Performance characteristics that matter
Sets use hash tables internally, which gives them constant time operations for adding, removing, and checking membership. That’s the whole reason they exist. Lists can’t match that performance for these operations.
import time
# Compare membership testing
large_list = list(range(100000))
large_set = set(range(100000))
# Test with list
start = time.time()
for _ in range(1000):
99999 in large_list
list_time = time.time() - start
# Test with set
start = time.time()
for _ in range(1000):
99999 in large_set
set_time = time.time() - start
print(f"List: {list_time:.4f}s")
print(f"Set: {set_time:.4f}s")
The tradeoff is memory.

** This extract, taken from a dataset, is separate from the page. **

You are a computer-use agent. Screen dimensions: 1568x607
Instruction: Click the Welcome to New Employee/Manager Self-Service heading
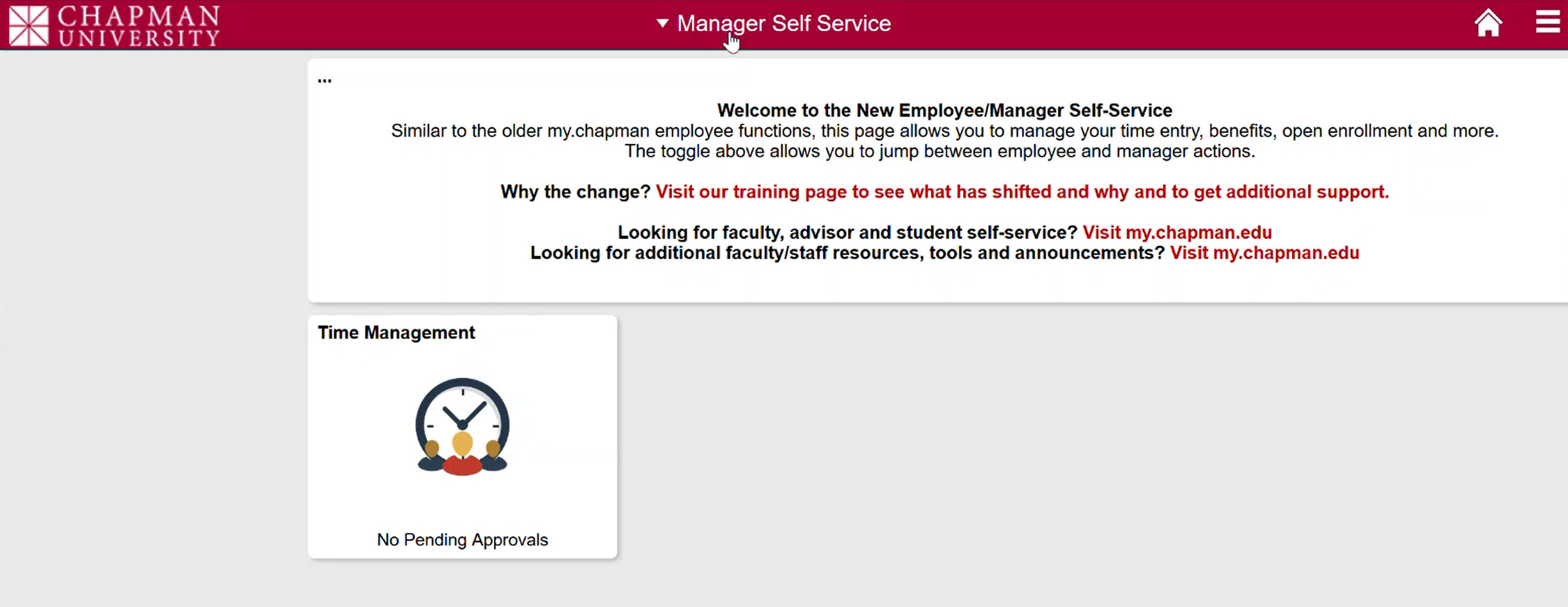click(x=944, y=110)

Sets consume more memory per element than lists because of the hash table overhead. For small collections, the difference doesn’t matter. For millions of items, it adds up.
When Python sets aren’t the answer
Sets lose ordering information. If you need to maintain the sequence of items, sets will frustrate you because they’re fundamentally unordered collections.
numbers = {5, 1, 3, 2, 4}
print(numbers) # Order is unpredictable
Sets also only work with hashable types. You can’t store lists, dictionaries, or other sets as set elements because these types are mutable and therefore not hashable.
# This fails
bad_set = {[1, 2, 3]} # TypeError: unhashable type: 'list'
# This works
good_set = {(1, 2, 3)} # Tuples are hashable
If you need both uniqueness and ordering, you have two options. Use a list and manually check for duplicates, or use Python 3.7+ dictionaries which maintain insertion order and can simulate sets through their keys.
# Ordered unique collection
ordered_unique = list(dict.fromkeys([3, 1, 2, 1, 3, 2]))
print(ordered_unique) # [3, 1, 2]
Sets are a specialized tool that excel at specific tasks. Understanding when to reach for them versus lists or dictionaries separates developers who write slow code from those who write fast code.